Last couple of issues

  • Ubuntu started feeling more laggy suddenly. By random luck, I happened to check how much space was available on my primary partition and it only had a few GB left. Turns out Discord had been spamming syslog with a few KB of text every second for several days. Clearing out syslog fixed the lag and I decided to stop using Discord's native app and just run it from the browser.

    • Narrowing down where all the diskspace was going was its own challenge. The file explorer won't say how large a folder is. Tech support friend suggested I install filelight but that gave me a QQmlApplicationEngine failed to load component qrc:/ui/main.qml:8:1: module "org.kde.config" is not installed error message (apparently it's only for KDE, not Gnome). Finally we tried baobab which worked.

  • Ubuntu said there were OS updates ready.
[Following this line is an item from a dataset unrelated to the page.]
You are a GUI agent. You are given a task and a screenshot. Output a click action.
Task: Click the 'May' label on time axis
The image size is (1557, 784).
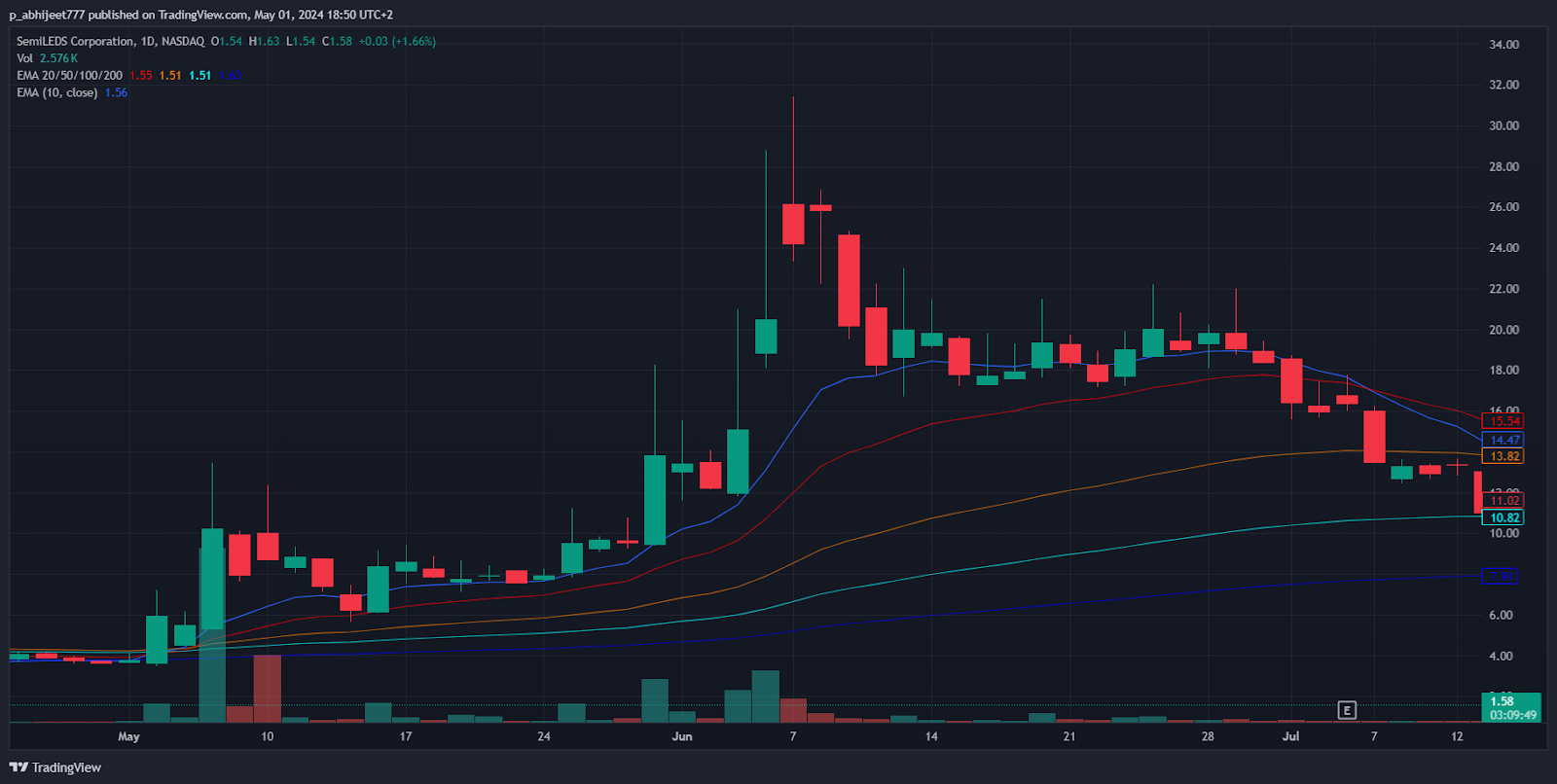click(x=128, y=736)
I'm not sure exactly what was in that update but it switched me from NVIDIA driver metapackage from nvidia-driver-575 (proprietary, tested) to NVIDIA driver metapackage from nvidia-driver-570 (proprietary) in the Software & Updates app. This in turn caused my secondary screen to no longer get detected and caused my primary 4K screen to display at 1024x768. Amazingly I managed to solve this one without help from tech support friend.

  • Each time after I start my computer, Ubuntu asks if I want to submit a crash report for Gitkraken. I guess Gitkraken is trying to automatically start and failing to do so. I can't figure out how to make Gitkraken stop doing that.

And that's everything I wrote down from over the span of a week or two. Most of these issues happened within the first couple days. Since then it's settled down and things are running smoothly. Some of these issues probably are my own fault or at least not Ubuntu's fault. I listed them anyway because from a new user's perspective they probably won't care who is to blame.